Last week a priest appeared, seemingly out of nowhere, at the scene of a car crash in Missouri last week. He prayed with the victim, Katie Lentz, and then vanished without so much as leaving his name. The event sparked a frenzy of religious excitement. Among Christians, speculation grew that this mysterious figure was a guardian angel sent to protect the teenage girl. Bloggers were even hypothesizing about the identity of the angel himself.
When it was revealed that the angel was flesh-and-blood priest Father Patrick Dowling, the news was greeted with mild disappointment. A humble and helpful priest who wouldn’t even take the credit for saving the girl’s life wasn’t quite as flashy as the “Miracle on the Highway.”
What everyone seemed to agree upon was that if angels exist they are helpful supernatural entities there to shield us from harm.
But are they?

**Work required**
In the piece about the priest at the Missouri car crash, copy word for word everything from "When it was" down to "us from harm.".

**Information supplied**
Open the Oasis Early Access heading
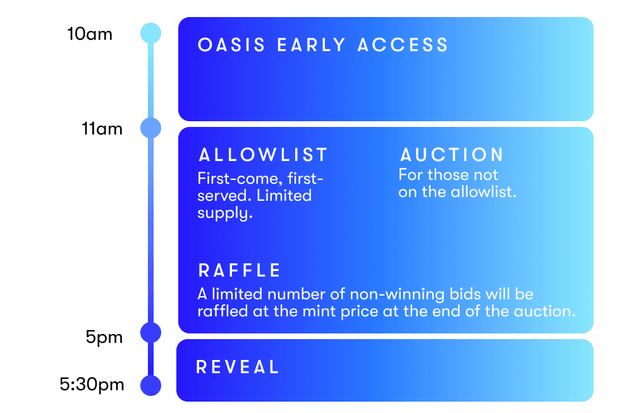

**Reply to the task**
When it was revealed that the angel was flesh-and-blood priest Father Patrick Dowling, the news was greeted with mild disappointment. A humble and helpful priest who wouldn’t even take the credit for saving the girl’s life wasn’t quite as flashy as the “Miracle on the Highway.”
What everyone seemed to agree upon was that if angels exist they are helpful supernatural entities there to shield us from harm.